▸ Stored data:
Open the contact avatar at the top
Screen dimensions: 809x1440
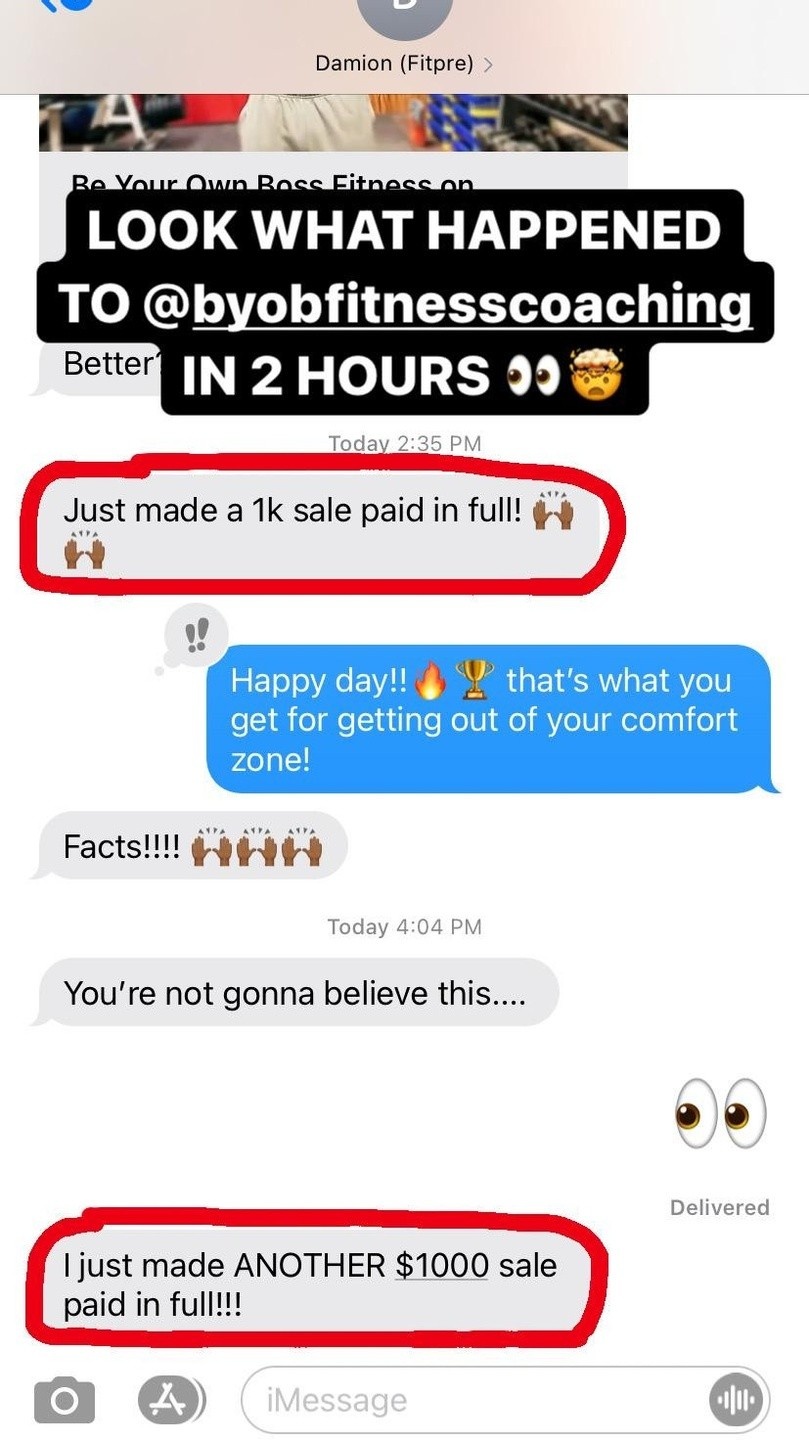tap(404, 14)
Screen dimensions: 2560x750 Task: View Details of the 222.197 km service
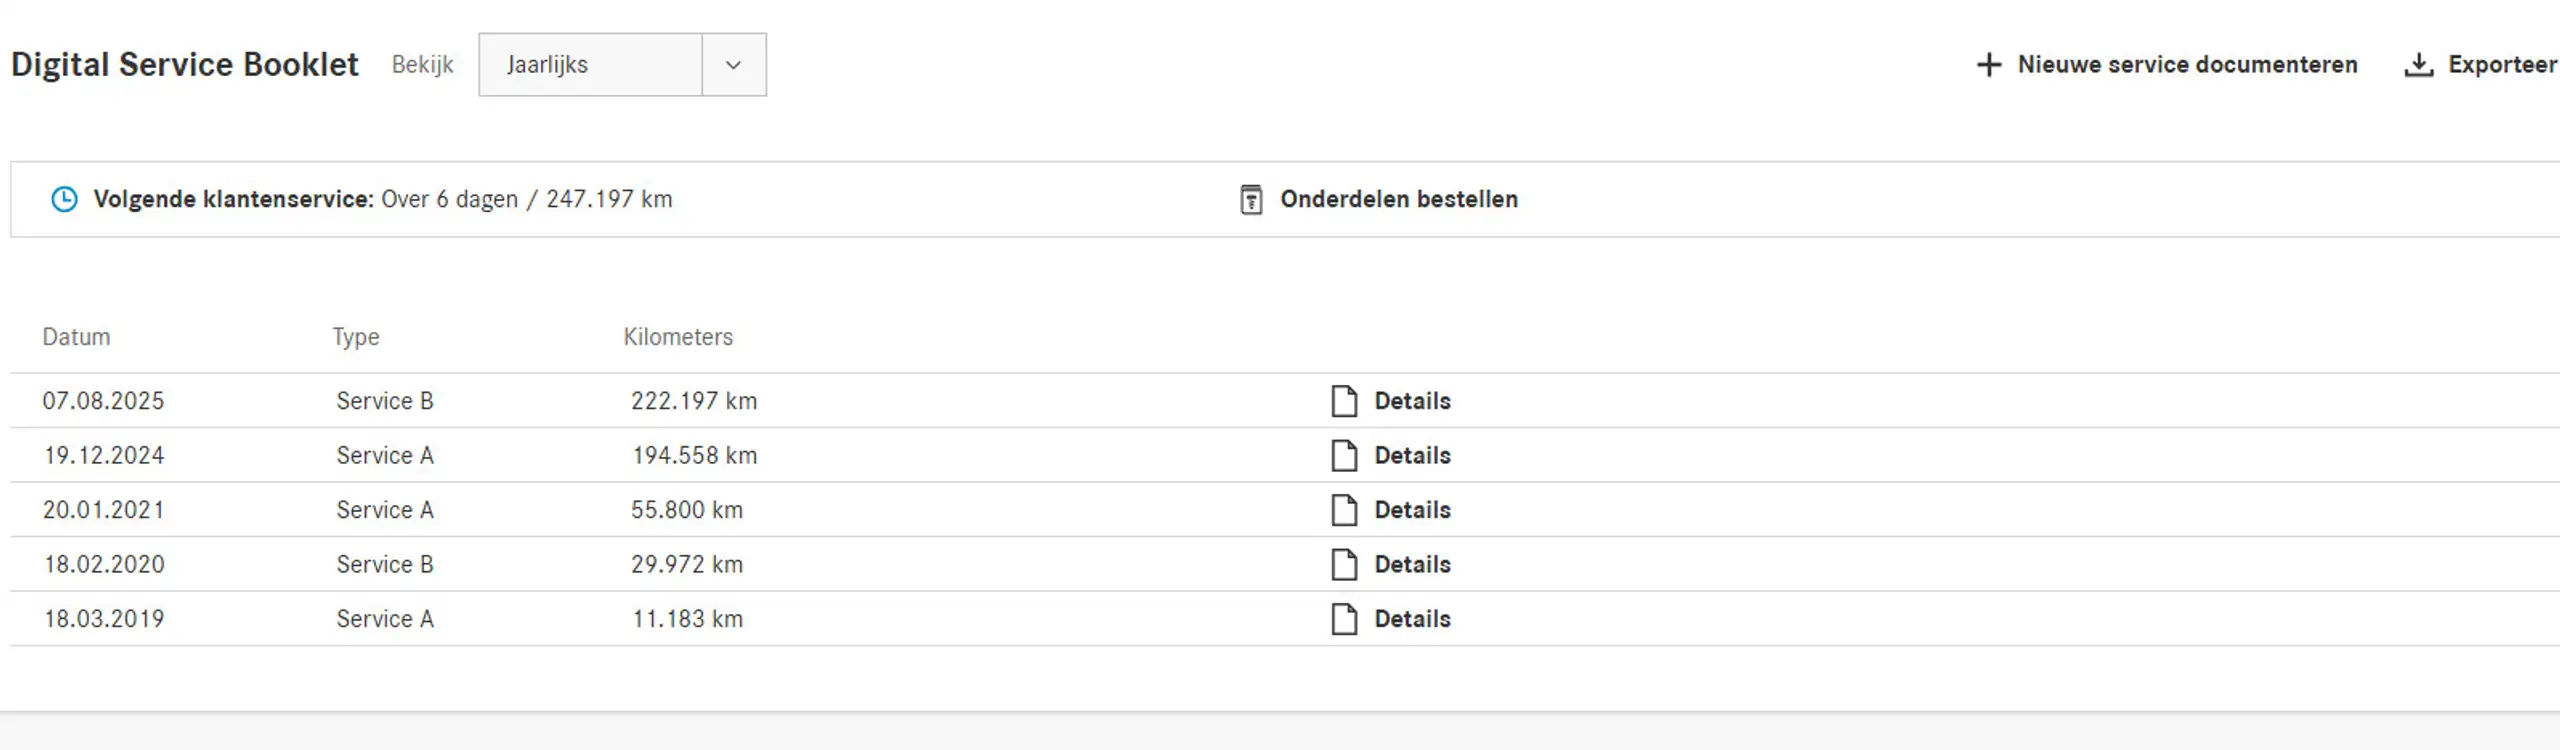pyautogui.click(x=1412, y=401)
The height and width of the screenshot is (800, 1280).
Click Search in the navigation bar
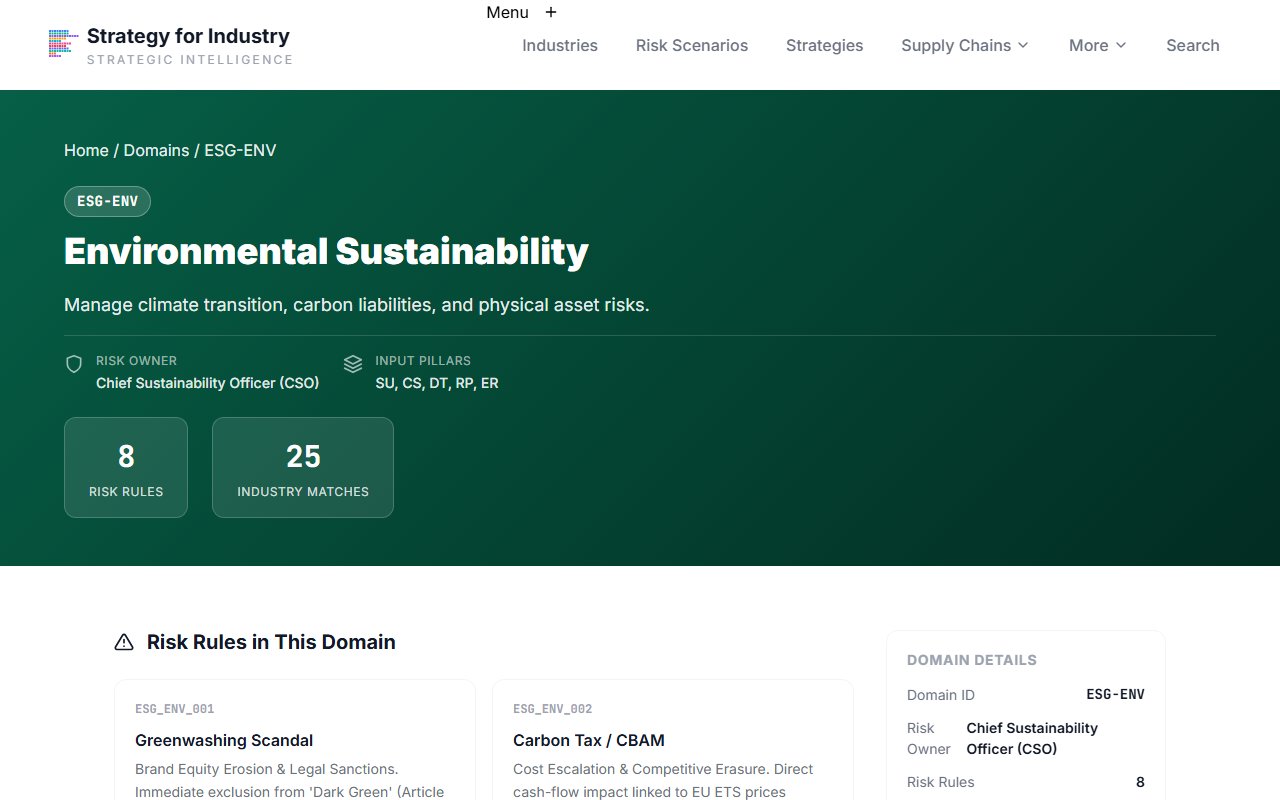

▸ TASK TO CARRY OUT:
Print the records above exactly as they stand, but leave out the pictures.

▸ RESULT FOR THIS EXERCISE:
Open the contact avatar at the top
Screen dimensions: 809x1440
tap(404, 14)
Screen dimensions: 2560x750 Task: View Details of the 222.197 km service
pyautogui.click(x=1412, y=401)
The height and width of the screenshot is (800, 1280).
Click Search in the navigation bar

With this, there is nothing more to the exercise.